You might assume that the EEA battle is being held between Labour MPs from Remain-voting areas and those representing Leave-voting seats. But the tension is between MPs such as Stephen Kinnock, whose 56.8%-Leave-voting seat Aberavon has voters consistently bring up immigration on the doorstep, and Caroline Flint, who reports being repeatedly asked “Why is it taking so long to leave the EU?” at constituency advice surgeries. Both campaigned for Remain; both don’t want to ignore their constituents’ concerns over immigration. They are usually seen as coming from the same (Corbynsceptic) wing of the party. Yet there is a crucial point on which they disagree: whether EEA membership allows the UK to opt out of free movement.

Kinnock says it does. Articles 112 and 113, he argues, offer an ‘emergency brake’ and the chance to reform free movement while staying in the EEA. The grounds for triggering suspension of a freedom are the presence of “serious economic, societal or environmental difficulties of a sectorial or regional nature” that are “liable to be persist”. This is known as the ‘Liechtenstein solution’, after the European microstate triggered the articles when it joined the EEA in 1993 and proceeded to introduce a reformed immigration system. Kinnock contends that a legal precedent has been set.

Politically, though, the solution appears trickier. The anti-EEA Labour MPs don’t consider it to be a realistic prospect, and that’s why Flint says the EEA would be the “worst option” for the UK. According to the Don Valley MP, if the Commons passes the EEA amendment, “the negotiations could be over in five minutes because Michel Barnier would bite the hand off the UK government to get that deal”.

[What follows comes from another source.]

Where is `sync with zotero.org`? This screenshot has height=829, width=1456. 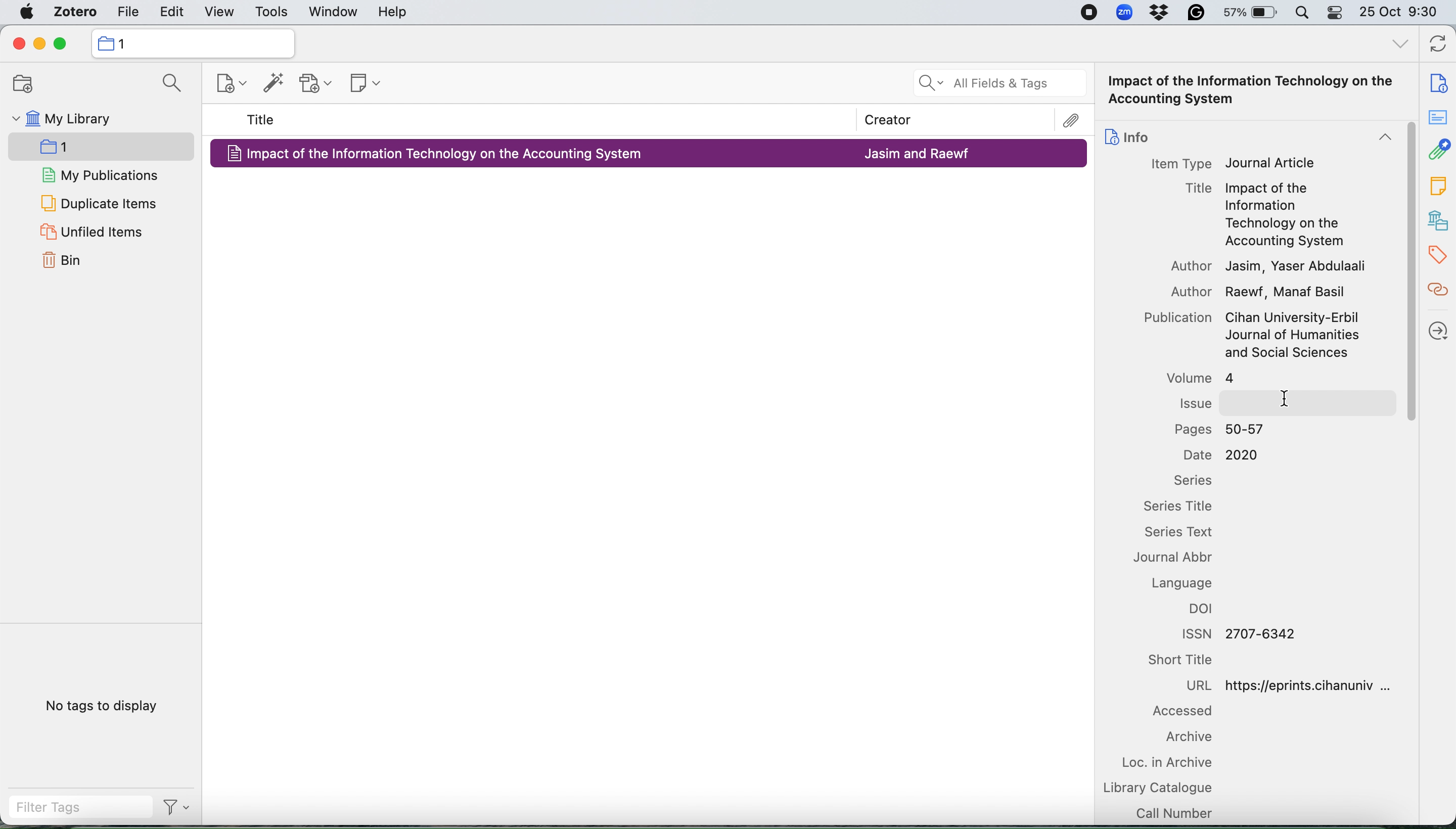 sync with zotero.org is located at coordinates (1439, 41).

Those on Flint’s side of this debate believe they have been proved right this week. A new amendment to the EU Withdrawal Bill tabled by Hilary Benn and Yvette Cooper calls for EEA membership “with appropriate safeguard measures”, i.e. controls on immigration. Labour’s EEA opponents say the fact that this condition needs to be stipulated would suggest that an off-the-shelf EEA deal would not in fact empower the UK to set limits on EU migration.